Copy each line from the data that has the word "type" in it.

Collection entries:
== Segment start ==
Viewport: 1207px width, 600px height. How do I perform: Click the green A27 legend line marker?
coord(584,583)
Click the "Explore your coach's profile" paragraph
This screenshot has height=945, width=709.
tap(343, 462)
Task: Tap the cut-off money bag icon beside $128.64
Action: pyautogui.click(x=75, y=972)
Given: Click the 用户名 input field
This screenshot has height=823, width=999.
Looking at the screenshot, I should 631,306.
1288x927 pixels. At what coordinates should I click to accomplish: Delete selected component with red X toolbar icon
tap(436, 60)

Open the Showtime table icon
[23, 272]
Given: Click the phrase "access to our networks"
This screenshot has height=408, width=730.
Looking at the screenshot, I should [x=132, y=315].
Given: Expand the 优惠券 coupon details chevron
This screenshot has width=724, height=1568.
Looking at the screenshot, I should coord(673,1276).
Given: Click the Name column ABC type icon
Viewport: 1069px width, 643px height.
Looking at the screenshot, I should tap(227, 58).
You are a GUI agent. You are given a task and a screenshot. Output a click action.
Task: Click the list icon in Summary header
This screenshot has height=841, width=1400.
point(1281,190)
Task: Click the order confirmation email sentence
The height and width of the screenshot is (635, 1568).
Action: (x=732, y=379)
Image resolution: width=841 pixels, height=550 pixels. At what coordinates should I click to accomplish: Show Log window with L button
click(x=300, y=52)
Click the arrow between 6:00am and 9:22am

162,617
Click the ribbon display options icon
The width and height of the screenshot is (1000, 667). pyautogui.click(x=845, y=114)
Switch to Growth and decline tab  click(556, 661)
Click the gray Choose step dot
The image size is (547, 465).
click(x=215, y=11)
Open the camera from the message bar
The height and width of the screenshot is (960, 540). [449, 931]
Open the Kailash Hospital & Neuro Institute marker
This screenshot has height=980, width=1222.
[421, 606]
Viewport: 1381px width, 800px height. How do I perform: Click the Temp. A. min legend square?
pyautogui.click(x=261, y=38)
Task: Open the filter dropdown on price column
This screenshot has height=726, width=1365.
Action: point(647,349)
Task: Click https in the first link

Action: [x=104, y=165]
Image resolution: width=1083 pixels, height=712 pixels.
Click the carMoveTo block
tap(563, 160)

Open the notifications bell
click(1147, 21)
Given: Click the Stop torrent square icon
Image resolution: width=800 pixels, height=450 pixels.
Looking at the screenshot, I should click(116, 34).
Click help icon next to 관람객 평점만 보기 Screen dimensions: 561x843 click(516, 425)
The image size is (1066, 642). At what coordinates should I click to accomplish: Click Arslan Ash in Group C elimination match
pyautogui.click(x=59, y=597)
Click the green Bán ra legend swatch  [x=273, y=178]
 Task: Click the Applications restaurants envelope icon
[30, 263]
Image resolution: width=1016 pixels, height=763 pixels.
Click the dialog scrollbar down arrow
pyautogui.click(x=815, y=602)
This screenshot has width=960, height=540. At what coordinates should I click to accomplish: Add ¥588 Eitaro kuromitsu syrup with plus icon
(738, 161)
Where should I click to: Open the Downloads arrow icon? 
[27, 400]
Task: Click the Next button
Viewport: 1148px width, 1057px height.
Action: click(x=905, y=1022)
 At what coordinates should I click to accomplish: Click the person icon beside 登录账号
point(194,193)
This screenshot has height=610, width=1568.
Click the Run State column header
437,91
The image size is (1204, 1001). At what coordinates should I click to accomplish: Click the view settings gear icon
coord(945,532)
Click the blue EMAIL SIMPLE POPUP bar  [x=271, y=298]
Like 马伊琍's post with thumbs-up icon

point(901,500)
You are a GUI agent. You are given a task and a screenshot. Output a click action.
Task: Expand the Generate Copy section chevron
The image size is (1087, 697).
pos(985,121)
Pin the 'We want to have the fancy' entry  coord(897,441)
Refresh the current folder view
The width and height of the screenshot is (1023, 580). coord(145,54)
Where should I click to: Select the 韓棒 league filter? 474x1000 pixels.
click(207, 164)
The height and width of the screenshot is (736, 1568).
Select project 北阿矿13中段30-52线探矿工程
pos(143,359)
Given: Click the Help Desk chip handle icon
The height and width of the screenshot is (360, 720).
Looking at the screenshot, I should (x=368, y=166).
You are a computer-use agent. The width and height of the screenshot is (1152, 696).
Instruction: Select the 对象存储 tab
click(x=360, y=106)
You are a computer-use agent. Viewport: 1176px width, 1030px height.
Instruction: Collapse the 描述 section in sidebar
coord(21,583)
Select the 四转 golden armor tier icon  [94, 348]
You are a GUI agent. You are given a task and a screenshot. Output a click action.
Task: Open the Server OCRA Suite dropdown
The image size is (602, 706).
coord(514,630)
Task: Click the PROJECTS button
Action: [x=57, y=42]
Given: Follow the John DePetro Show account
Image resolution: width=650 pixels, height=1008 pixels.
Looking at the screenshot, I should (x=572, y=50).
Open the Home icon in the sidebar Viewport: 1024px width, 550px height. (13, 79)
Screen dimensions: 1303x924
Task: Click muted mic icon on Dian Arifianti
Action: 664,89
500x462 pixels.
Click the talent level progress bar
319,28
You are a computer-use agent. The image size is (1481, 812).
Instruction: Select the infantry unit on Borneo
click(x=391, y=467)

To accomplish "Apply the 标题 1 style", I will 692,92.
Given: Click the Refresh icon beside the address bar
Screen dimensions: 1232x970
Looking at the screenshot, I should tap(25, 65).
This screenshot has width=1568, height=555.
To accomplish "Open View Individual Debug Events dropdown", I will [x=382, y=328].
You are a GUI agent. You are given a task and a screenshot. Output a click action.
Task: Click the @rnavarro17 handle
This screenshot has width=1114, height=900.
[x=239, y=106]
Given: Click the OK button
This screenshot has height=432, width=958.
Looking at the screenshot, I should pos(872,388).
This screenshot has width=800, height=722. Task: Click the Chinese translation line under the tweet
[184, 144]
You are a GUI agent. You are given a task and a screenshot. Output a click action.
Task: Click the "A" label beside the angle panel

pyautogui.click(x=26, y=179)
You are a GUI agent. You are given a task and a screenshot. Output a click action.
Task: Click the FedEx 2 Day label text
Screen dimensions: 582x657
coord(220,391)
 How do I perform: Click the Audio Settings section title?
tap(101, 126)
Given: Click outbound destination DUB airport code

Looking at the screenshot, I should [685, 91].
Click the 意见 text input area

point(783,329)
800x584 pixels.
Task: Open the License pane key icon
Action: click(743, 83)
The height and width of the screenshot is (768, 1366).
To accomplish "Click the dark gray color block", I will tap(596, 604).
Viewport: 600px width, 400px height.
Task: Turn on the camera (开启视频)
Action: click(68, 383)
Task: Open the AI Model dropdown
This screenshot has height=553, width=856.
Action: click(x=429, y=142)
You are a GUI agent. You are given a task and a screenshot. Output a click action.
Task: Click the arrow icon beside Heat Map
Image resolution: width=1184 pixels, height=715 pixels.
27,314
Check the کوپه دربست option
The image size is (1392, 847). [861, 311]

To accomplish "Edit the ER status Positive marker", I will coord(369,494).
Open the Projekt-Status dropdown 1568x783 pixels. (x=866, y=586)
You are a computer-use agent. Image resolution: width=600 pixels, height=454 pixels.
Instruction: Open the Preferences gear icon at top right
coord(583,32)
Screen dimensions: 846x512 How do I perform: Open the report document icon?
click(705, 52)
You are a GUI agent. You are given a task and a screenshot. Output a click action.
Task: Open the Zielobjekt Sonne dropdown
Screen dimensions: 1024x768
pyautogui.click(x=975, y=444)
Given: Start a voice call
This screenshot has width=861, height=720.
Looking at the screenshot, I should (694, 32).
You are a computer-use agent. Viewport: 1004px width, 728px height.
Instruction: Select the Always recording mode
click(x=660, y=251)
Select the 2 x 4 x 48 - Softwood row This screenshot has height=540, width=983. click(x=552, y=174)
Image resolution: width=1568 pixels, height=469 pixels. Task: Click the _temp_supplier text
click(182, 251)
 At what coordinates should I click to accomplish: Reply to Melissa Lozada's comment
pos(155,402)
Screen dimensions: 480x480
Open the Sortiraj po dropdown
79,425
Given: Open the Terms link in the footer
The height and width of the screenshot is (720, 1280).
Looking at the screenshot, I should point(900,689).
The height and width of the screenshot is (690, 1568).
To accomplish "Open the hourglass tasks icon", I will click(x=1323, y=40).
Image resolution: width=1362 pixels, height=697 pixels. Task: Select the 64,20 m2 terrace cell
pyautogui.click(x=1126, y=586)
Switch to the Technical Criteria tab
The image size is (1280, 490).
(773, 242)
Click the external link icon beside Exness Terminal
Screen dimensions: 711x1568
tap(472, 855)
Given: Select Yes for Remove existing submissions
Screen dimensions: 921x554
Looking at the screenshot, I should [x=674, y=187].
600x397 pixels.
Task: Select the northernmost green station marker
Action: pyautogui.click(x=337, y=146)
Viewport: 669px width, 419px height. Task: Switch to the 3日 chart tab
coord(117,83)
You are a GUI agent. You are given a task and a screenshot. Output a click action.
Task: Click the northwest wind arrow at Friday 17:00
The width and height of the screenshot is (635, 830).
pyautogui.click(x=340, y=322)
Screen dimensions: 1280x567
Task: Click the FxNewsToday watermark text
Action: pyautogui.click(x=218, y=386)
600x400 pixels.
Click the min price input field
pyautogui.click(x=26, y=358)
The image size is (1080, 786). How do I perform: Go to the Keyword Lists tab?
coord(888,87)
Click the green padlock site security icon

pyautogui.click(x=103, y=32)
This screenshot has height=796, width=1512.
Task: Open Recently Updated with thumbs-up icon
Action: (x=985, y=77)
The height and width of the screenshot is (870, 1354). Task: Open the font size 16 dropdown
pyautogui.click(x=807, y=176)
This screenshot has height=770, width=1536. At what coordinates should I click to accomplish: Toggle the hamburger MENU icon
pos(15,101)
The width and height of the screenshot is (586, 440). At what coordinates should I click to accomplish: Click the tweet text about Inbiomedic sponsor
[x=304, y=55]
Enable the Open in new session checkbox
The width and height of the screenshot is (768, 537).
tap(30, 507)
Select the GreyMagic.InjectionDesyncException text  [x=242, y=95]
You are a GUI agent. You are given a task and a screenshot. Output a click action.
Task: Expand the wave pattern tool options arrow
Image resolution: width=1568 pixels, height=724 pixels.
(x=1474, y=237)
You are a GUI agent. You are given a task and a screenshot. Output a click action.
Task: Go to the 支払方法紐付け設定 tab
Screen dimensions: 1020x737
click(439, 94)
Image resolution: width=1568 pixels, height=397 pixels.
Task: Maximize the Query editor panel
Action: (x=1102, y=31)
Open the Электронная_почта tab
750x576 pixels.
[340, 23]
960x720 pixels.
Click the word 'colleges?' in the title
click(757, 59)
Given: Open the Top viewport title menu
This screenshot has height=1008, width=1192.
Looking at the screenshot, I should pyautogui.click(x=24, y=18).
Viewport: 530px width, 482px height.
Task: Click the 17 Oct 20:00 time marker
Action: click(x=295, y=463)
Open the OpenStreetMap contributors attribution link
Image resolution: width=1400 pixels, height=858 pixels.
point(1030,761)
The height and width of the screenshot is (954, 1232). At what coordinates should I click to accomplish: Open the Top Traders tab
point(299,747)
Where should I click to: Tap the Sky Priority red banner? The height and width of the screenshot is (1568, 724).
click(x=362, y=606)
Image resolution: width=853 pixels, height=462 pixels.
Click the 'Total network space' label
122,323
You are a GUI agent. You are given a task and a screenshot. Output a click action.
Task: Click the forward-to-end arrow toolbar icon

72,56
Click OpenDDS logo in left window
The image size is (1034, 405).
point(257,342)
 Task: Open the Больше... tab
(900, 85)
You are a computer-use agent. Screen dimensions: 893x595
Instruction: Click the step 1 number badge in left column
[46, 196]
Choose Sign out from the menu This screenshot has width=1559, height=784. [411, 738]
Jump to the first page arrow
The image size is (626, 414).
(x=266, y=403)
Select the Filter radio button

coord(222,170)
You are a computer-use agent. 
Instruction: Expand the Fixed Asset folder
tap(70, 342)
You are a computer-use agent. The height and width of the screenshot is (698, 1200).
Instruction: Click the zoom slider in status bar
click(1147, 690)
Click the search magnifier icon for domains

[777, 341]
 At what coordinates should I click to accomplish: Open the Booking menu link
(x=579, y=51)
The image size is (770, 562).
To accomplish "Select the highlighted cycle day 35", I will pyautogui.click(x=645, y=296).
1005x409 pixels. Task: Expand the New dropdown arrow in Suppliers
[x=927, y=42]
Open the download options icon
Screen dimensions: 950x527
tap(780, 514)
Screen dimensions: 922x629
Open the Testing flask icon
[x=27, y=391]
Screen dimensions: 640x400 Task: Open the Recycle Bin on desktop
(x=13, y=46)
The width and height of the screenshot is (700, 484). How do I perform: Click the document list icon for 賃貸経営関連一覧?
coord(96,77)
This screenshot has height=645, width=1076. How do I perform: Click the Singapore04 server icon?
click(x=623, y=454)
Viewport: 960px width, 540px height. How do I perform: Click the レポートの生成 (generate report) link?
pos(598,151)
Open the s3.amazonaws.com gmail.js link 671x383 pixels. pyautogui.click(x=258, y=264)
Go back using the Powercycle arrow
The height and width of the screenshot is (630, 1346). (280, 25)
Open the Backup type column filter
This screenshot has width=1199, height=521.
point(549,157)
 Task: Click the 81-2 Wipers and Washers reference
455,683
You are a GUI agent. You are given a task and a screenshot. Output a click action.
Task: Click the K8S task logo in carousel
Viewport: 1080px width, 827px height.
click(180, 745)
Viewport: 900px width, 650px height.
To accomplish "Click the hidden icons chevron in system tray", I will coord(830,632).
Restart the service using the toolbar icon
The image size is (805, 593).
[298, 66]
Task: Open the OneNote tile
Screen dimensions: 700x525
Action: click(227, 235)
== Segment end ==
Output of the task:
Given: Click the Name column ABC type icon
Open the Backup type column filter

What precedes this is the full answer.